Modernizing the Meta Ads Service With an Open-Source Kernel Scheduler
Meta utilized sched_ext, a BPF-based extensible scheduling framework, to resolve latency regressions caused by Linux kernel upgrades in their ad serving fleet. The custom scheduling policy achieved a 28% reduction in p99 latency for the ads retrieval stage, resulting in a 1.1% increase in ads ranked and 3.28 MW of power savings. By soft-partitioning CPUs into latency-critical and non-critical pools, the solution improved L3 cache locality and reduced expensive DRAM accesses. Implementing the sch
Analysis
TL;DR
- Meta utilized sched_ext, a BPF-based extensible scheduling framework, to resolve latency regressions caused by Linux kernel upgrades in their ad serving fleet.
- The custom scheduling policy achieved a 28% reduction in p99 latency for the ads retrieval stage, resulting in a 1.1% increase in ads ranked and 3.28 MW of power savings.
- By soft-partitioning CPUs into latency-critical and non-critical pools, the solution improved L3 cache locality and reduced expensive DRAM accesses.

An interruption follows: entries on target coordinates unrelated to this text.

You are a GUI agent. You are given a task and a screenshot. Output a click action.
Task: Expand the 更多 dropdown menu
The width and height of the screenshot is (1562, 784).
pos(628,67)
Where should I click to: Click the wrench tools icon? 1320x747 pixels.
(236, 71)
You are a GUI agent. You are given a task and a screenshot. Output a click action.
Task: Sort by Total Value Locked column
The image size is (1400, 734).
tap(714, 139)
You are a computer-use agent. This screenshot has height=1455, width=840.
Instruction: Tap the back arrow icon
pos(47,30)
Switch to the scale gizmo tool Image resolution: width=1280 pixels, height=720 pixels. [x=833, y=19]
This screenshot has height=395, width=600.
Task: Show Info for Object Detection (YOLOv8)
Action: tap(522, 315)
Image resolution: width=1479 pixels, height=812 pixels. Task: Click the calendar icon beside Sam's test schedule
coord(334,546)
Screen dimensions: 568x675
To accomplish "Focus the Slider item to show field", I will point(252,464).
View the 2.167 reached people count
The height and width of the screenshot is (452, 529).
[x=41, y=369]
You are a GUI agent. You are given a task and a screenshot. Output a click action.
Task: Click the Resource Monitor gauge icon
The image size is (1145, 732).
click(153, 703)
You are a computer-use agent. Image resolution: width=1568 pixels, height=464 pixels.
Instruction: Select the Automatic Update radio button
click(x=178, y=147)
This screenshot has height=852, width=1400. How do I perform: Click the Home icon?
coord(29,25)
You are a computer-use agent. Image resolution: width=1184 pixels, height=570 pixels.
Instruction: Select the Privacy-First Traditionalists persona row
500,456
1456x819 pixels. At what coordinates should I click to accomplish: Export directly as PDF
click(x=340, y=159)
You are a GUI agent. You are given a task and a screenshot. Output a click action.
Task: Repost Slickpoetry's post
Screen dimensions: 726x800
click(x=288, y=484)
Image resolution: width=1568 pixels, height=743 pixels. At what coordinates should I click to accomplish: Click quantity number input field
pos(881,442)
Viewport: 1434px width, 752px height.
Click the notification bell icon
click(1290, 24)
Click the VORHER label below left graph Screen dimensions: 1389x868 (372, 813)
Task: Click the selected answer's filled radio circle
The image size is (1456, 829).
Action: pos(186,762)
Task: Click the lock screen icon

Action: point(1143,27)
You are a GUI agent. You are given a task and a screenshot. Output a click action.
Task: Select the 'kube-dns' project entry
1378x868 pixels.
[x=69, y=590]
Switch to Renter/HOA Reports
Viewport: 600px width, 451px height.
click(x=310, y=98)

- Implementing the scheduler as a user-space BPF program enabled rapid iteration, allowing subsequent updates to deliver an additional 60% latency reduction and 18% fewer timeouts within days.
Why It Matters
This case study demonstrates how low-level infrastructure optimizations, specifically workload-aware scheduling, can directly translate to significant business value in high-scale distributed systems. It highlights the practical viability of BPF-based kernel extensions for decoupling application-specific performance tuning from upstream kernel release cycles, offering a blueprint for other tech giants managing massive, latency-sensitive workloads.
Technical Details
- Framework: Utilized
sched_ext, an upstream, BPF-based extensible scheduling framework integrated into Linux kernel v6.12, developed in partnership with Google’s ghOSt team. - Architecture: The policy soft-partitions CPUs into two dynamic pools based on load-based heuristics: one for latency-critical request path threads and another for less sensitive background work.
- Implementation: The scheduling logic is implemented as a BPF program loaded via a user-space binary, allowing the kernel to call into the scheduler via event-driven callbacks for thread wake-ups, enqueueing, dispatching, and idle transitions.
- Performance Metrics: Initial deployment on kernel v6.9 reduced p99 latency by 28%; subsequent user-space-only updates added a further 60% latency reduction and cut timeout errors by 18%.
- Optimization Mechanism: By keeping related work on the same CPUs over time, the approach maximizes last-level cache (L3) locality, thereby minimizing costly DRAM access patterns.
Industry Insight
- Decouple Optimization from Kernel Releases: Organizations should consider BPF-based scheduling frameworks to maintain independent optimization paths, avoiding the operational friction and technical debt associated with waiting for upstream kernel updates.
- User-Space Iteration Speed: Implementing complex system-level policies in user-space (via BPF) drastically reduces the feedback loop for experimentation, enabling daily or weekly performance tweaks instead of multi-month release cycles.
- Workload-Aware Infrastructure: General-purpose schedulers like CFS or EEVDF may not suffice for extreme-scale, latency-sensitive applications; custom, domain-specific scheduling policies can yield substantial ROI improvements through better resource utilization and cache efficiency.
Disclaimer: The above content is generated by AI and is for reference only.